Here are some places and activities I feel you must not miss when visiting Bromo and Malang/Batu, as well as a rough itinerary of how long you should spend on them.
Small streets around the villages lead you uphill, through locally-owned farms and warungs (cafes)
Take Long Walks Around The Agricultural Villages Around Bromo
From Surabaya, it will take around 3 hours to reach the villages around Mount Bromo. Once you're there, you’ll be spellbound by the serene landscapes of the mountains - the fertile volcanic soil means that villagers around would naturally opt to venture into agriculture. Small houses line the narrow roads, the terraces are filled with vegetables growing beautifully, and pine trees dot the hillsides reminiscing somewhere in Europe, almost.
In the afternoons and evenings, there really aren’t many things to do in these small villages, but taking a walk around them is such a treat. Pack a jacket and a bottle of water and you’re all set to explore the small lanes and uphill roads that lead to scenic views. There are plenty of small warungs (local cafes) when you need to stop and chill, and make friends with locals.
Make sure to pack a jacket for your Bromo adventure - it gets pretty cold especially in the mornings/nights
Catch the Sunrise Over Mount Bromo
Mount Bromo is technically not just a singular mountain. It is actually part of the Tengger volcanic mountains of the Bromo-Tengger-Semeru National park ('Bromo' comes from the word Brahma, a Hindu God). Though perhaps being more famous due to its photogenic qualities, Mount Bromo is best viewed during sunrise, when the clouds descend and the early sunshine highlights the beautiful contours of the mountains. This will of course require you to get up extremely early in the morning (as early as 2am, as sunrise is around 5am), ride a jeep and head to the sunrise viewpoint. Almost all the hotels in Bromo provide this service, and be sure to get in touch with your accommodation at least a couple days prior to book your spot.

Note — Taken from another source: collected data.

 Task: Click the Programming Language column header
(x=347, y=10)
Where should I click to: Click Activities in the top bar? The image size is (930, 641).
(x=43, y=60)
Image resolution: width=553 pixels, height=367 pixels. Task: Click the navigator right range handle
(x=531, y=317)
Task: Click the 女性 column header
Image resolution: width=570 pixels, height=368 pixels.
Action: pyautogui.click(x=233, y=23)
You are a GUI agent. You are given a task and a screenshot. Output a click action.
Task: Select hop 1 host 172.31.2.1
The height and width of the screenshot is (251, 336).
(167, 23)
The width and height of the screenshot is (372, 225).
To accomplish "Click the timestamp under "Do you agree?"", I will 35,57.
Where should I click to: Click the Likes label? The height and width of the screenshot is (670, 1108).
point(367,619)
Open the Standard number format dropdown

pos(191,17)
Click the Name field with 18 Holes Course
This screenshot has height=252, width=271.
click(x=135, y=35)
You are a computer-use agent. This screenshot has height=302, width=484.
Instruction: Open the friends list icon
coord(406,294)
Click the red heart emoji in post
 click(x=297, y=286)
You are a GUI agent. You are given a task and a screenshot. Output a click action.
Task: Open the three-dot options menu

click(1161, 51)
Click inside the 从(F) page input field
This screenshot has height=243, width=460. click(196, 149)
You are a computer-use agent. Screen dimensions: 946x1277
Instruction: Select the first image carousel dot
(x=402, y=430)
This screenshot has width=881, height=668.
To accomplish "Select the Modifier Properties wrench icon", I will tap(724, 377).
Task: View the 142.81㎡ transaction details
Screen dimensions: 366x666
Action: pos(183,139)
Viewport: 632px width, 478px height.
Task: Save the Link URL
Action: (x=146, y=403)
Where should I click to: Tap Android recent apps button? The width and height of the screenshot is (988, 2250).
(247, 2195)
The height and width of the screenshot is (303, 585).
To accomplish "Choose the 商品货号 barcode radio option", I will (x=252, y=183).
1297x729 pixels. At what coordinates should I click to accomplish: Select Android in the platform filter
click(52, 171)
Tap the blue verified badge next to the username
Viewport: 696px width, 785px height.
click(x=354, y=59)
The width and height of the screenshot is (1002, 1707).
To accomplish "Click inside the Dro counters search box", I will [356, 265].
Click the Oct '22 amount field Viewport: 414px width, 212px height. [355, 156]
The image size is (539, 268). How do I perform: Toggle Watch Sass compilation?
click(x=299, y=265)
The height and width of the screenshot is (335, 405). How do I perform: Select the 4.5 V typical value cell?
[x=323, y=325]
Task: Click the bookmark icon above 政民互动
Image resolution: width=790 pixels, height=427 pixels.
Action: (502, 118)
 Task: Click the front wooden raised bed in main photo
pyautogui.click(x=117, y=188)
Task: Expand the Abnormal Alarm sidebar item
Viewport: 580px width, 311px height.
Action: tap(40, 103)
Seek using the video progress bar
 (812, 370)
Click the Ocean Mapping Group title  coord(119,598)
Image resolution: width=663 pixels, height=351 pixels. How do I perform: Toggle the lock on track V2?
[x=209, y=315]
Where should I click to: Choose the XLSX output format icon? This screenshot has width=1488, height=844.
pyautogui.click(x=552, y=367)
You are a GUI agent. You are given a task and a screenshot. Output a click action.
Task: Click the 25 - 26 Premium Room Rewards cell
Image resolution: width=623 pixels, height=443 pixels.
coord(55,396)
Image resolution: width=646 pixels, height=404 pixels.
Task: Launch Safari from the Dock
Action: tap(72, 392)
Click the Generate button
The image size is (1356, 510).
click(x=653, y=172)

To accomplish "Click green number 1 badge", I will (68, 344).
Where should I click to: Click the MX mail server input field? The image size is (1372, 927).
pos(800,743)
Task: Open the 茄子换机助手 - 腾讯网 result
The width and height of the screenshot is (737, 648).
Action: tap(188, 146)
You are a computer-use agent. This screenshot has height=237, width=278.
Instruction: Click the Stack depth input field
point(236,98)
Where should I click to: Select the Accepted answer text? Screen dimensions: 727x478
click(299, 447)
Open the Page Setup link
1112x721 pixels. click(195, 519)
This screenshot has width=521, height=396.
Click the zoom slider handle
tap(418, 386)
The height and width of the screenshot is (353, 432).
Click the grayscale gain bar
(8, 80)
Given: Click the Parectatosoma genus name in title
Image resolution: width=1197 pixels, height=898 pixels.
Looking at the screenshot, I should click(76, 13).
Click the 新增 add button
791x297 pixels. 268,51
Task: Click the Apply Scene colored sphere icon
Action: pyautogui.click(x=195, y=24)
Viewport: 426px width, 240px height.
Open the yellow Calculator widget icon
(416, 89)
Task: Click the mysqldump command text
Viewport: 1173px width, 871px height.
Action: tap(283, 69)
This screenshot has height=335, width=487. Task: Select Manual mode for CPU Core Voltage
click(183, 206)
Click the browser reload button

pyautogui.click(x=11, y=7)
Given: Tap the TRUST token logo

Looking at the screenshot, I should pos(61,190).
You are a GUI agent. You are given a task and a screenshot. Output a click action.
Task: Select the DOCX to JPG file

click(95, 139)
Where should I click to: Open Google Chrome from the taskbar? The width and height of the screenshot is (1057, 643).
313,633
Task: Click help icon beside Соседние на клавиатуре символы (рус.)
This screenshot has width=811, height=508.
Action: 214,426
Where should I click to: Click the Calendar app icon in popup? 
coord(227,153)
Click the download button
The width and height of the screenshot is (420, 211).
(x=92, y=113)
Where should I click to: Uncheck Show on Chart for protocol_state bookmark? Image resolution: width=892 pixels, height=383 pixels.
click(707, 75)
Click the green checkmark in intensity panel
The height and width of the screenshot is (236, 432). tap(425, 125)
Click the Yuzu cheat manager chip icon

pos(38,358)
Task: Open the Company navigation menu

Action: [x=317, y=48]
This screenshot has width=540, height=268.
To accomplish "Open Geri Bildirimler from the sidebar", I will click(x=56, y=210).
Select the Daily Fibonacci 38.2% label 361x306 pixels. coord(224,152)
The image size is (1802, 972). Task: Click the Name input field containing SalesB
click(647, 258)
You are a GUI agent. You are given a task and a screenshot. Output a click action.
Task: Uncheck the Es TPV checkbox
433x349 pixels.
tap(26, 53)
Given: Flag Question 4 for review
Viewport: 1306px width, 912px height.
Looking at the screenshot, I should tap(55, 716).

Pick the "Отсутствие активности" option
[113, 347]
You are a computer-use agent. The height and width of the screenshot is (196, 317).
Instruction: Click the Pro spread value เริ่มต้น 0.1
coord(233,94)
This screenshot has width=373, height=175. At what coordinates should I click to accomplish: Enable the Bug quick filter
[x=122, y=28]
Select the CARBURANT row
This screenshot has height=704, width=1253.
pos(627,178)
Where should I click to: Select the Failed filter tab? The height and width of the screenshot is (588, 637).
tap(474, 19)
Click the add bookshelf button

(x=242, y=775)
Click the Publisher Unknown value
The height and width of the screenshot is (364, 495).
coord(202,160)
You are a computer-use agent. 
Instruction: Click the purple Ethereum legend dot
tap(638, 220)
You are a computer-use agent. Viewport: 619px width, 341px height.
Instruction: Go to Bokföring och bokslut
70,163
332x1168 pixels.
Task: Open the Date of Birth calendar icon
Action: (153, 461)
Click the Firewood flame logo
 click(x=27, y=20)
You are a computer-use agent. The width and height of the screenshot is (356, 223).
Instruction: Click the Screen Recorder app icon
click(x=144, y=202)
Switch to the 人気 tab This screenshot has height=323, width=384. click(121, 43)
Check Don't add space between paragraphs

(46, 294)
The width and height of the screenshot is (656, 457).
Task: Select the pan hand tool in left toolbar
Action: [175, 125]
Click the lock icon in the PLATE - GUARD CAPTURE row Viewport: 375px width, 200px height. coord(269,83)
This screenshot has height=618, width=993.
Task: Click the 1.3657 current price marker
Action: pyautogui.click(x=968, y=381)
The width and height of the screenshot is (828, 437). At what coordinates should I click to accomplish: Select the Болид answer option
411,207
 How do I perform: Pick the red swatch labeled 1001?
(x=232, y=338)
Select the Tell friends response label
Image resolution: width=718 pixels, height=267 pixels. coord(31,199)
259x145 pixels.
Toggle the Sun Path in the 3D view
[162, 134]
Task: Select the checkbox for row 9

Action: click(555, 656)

After the sunrise, you can also opt to go towards the crater, where you can enjoy stupendous views of volcanic landscapes and beautiful green fields. The entire experience should be over my late morning, as the sun will then menace and it will be too hot to be in the vast, desert-like open space.
Tip: Mount Bromo is absolutely freezing especially when it is dark out. Be sure to bring a jacket, and even a hot Thermos so that you can enjoy the beautiful sunrise while sipping a warm beverage.
Beautiful organic apple farms with gorgeous hillside settings make for a wonderful morning spent outside
Apple Picking In Organic Farms Around Malang/Batu
Malang/Batu used to be an entire city, but these days the two are seperated, albeit still next to each other. You can easily reach Malang via bus, train or a rented car. Malang is an old city, dubbed the Paris van Java due to its mild climate. Back then, it was extremely popular with the Dutch during the early days of colonialism. Now Malang is a home to many universities, most of its historical buildings are well preserved and it is well-known for its cafe culture.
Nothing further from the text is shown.